A Python program uses a bare `except: pass` to wrap its main processing function. It works fine in testing. In production, users report they cannot stop the program with Ctrl+C. What is the most likely cause?
AThe `pass` statement should be replaced with a `return` statement to allow clean exits
BA bare `except:` catches all exceptions including `KeyboardInterrupt`, silently swallowing the signal that would otherwise stop the program
CThe `try` block needs to be wrapped in a `while` loop to handle repeated exceptions in production
DThe function raises too many different exception types for a single handler to manage
A bare `except:` catches everything — including `KeyboardInterrupt` (Ctrl+C) and `SystemExit`. Combined with `pass`, it silently discards the signal, making the program impossible to stop normally. This is the canonical reason to always name specific exception types. Catch only what you expect and can meaningfully handle; let everything else propagate.
Question 2 Multiple Choice
A function opens a network connection, performs an operation that might fail, and must close the connection whether the operation succeeds or fails. Which structure handles this correctly?
APut the close call inside both the try and except blocks separately
BUse a `finally` block, which runs regardless of whether an exception was raised
CUse an `else` block, which runs only if no exception occurred
DWrap the entire function in an outer try-except and close the connection in the outer handler
`finally` is designed precisely for cleanup that must always execute — closing files, releasing connections, freeing resources. The `else` block runs only on success, so it won't close if an exception is raised. Duplicating the close call in try and except is error-prone and hard to maintain. `finally` provides a single, guaranteed execution point regardless of the code path.
Question 3 True / False
Catching a specific exception type (e.g., `except ValueError`) is better practice than using a bare `except:` clause.
TTrue
FFalse
Answer: True
Specific exception handling allows you to respond appropriately to expected errors while letting unexpected ones (and system signals like KeyboardInterrupt) propagate normally. A bare `except:` catches everything, including bugs you haven't anticipated — hiding errors that should be visible and making programs impossible to stop or debug. Always name the exception you expect.

- - -

TASK REQUIREMENTS —
- 1) In the Python exception-handling quiz, which exception does a bare `except:` catch besides `KeyboardInterrupt`?
- 2) Proceed with the Python exception-handling quiz, picking up after its final sentence.

- - -

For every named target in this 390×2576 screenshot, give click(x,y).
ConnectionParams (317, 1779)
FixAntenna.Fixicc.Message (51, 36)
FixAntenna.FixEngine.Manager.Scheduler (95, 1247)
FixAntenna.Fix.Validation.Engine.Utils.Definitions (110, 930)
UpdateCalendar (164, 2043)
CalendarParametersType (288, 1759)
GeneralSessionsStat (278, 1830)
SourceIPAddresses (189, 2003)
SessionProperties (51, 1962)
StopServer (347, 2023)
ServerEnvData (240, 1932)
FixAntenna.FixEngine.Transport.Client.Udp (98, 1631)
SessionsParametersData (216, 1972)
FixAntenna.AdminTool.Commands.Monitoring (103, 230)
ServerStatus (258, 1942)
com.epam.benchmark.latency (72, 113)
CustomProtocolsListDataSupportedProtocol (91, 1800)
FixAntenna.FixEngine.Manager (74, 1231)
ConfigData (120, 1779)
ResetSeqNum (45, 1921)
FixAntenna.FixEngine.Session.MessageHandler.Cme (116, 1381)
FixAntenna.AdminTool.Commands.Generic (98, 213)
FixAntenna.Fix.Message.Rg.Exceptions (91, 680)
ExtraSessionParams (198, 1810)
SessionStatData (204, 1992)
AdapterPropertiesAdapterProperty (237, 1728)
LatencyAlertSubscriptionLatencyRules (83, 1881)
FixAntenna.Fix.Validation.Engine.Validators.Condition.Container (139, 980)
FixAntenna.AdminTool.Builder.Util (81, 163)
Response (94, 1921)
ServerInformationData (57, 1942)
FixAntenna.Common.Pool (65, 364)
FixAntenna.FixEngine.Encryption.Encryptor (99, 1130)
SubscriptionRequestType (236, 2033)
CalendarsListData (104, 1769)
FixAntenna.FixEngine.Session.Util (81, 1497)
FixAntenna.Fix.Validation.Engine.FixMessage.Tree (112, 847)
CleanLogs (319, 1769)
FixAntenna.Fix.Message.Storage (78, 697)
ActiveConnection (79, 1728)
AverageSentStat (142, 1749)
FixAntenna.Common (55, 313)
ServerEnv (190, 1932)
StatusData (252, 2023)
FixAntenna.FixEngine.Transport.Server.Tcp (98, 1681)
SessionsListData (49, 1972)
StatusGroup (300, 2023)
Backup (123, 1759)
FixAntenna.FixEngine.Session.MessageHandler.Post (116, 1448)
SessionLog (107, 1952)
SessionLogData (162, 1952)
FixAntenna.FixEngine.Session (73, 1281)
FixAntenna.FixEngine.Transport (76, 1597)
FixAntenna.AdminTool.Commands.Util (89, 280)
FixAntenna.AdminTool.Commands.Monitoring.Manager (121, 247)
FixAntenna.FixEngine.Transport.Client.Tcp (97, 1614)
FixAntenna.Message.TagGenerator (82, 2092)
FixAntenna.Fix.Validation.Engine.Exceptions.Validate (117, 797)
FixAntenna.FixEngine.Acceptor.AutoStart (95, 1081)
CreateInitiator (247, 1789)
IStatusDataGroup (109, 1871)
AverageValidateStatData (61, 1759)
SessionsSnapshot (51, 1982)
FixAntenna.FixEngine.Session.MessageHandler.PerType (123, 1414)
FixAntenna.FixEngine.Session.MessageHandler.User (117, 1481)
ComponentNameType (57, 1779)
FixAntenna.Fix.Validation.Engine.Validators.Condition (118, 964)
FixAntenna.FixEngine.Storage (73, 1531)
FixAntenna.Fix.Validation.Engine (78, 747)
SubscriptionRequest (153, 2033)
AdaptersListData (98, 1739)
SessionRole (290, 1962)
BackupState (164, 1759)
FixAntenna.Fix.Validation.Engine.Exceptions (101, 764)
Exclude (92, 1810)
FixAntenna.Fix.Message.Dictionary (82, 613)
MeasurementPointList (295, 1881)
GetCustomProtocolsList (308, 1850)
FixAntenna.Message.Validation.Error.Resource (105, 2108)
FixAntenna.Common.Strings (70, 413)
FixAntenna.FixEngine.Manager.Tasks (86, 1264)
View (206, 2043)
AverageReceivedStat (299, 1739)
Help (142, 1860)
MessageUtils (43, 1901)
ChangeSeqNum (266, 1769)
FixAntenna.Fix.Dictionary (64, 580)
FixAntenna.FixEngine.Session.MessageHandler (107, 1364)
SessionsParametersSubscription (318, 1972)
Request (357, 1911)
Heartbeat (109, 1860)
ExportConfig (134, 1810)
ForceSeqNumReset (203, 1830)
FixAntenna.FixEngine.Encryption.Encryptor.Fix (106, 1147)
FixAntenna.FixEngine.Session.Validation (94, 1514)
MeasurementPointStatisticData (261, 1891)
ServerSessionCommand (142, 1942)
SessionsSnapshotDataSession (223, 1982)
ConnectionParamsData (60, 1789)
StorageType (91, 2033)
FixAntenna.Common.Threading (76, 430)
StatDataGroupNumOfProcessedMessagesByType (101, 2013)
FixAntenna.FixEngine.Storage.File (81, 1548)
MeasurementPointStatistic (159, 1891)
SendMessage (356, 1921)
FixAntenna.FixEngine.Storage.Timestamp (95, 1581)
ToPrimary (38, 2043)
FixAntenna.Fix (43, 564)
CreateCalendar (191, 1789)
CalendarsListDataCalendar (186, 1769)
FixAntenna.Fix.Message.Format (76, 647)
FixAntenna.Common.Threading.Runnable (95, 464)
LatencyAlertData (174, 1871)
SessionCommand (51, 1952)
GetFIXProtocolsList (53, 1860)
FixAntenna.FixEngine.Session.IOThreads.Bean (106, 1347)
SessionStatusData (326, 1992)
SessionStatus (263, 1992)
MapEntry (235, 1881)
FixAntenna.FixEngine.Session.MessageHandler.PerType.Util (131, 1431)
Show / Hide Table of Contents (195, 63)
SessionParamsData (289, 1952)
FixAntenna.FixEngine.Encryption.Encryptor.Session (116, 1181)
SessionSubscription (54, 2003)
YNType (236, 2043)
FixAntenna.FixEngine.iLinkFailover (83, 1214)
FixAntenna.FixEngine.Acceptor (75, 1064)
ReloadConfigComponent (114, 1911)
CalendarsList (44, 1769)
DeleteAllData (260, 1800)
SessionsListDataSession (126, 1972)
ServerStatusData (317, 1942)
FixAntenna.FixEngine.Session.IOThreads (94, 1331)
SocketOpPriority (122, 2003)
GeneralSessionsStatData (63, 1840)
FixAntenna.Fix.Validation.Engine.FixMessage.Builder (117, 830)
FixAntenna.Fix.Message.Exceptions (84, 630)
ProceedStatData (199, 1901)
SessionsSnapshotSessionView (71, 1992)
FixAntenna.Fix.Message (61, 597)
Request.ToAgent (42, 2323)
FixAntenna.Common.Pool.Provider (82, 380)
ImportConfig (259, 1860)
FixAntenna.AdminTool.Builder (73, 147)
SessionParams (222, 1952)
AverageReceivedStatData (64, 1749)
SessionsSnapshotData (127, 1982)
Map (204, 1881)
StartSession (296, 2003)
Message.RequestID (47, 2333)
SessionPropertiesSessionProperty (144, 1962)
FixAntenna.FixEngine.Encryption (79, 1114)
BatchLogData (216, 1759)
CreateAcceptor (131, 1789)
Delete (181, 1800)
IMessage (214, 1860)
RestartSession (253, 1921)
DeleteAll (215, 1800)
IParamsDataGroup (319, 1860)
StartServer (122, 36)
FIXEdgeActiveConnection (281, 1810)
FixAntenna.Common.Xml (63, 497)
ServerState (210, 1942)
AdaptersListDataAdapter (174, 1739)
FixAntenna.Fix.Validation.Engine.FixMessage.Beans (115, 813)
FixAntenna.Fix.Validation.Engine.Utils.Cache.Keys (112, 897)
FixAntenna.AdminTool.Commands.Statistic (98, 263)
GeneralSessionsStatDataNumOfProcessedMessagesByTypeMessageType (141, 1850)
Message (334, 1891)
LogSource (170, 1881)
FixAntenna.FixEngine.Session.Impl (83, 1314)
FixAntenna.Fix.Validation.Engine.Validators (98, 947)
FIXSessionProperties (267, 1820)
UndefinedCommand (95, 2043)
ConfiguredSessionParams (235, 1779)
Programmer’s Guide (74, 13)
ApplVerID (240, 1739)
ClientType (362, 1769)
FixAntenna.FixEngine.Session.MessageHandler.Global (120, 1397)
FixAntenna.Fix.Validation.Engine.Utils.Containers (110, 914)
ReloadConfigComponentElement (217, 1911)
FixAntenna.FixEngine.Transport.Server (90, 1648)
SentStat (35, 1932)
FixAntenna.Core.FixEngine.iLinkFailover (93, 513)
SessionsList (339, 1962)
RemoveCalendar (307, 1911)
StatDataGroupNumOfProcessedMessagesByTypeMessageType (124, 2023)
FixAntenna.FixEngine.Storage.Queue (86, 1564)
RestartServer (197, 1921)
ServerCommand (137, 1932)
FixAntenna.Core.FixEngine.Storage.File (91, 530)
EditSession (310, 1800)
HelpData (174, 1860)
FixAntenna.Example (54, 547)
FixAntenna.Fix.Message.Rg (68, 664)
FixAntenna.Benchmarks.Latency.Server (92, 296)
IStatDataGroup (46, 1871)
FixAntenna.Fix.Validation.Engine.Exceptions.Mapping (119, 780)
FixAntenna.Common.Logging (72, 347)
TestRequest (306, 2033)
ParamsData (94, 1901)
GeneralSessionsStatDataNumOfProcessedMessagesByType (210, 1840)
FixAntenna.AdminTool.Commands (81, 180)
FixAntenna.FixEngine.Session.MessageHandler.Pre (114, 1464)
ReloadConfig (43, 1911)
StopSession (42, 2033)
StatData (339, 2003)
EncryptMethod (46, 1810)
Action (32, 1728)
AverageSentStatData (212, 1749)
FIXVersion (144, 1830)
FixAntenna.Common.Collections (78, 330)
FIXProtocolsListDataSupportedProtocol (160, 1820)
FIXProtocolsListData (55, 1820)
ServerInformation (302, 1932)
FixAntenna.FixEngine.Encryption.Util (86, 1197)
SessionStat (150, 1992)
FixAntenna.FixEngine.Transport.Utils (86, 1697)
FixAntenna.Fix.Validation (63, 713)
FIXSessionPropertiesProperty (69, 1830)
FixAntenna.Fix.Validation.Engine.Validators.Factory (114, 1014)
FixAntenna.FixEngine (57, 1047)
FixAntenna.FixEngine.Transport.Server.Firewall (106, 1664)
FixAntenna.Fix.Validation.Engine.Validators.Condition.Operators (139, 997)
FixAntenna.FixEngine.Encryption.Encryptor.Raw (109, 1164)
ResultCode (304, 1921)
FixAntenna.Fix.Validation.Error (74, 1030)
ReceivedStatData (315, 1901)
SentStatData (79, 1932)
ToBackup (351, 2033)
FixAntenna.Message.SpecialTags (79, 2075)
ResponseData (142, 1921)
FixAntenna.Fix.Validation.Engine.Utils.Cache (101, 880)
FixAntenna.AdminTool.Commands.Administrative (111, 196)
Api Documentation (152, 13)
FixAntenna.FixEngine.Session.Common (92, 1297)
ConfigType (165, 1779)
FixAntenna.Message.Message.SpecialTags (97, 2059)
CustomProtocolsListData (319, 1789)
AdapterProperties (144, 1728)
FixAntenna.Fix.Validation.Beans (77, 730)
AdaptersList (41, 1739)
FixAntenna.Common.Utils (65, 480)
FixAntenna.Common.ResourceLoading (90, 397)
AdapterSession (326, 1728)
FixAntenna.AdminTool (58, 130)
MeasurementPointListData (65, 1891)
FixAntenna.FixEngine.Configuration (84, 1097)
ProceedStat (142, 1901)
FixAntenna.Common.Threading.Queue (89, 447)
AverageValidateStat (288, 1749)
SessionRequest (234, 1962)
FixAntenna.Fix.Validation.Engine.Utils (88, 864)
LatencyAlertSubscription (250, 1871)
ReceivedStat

- - -

REPLIES —
- 1) `SystemExit`

- 2)
Question 4 True / False
Using try-except blocks is the best way to prevent invalid user input from reaching your program, replacing the need for upfront input validation.
TTrue
FFalse
Answer: False
This confuses error handling with error prevention. Input validation (checking format, range, or type before processing) prevents known invalid inputs from reaching risky operations — it's cleaner and more explicit. Error handling with try-except is appropriate for failures you can't reliably predict in advance: network timeouts, corrupted files, race conditions. Good programs use both strategies at different points.
Question 5 Short Answer
What is the difference between error prevention and error handling, and when is each approach appropriate?
Think about your answer, then reveal below.
Model answer: Error prevention uses upfront validation to check inputs before a risky operation — e.g., checking that a string is numeric before converting it. Error handling uses try-except to respond to runtime failures. Prevention is best when you can reliably detect problems in advance. Handling is appropriate for situations that are hard to predict: network failures, missing files, unexpected data formats. Good programs use both.
The distinction matters because overusing try-except for things that should be validated upfront produces code that's harder to read and debug. If you can say 'if input is valid, proceed; otherwise, prompt again,' that's cleaner than catching a ValueError after the fact. Save exception handling for genuinely unpredictable failures — the cases where you can't know in advance whether the operation will succeed.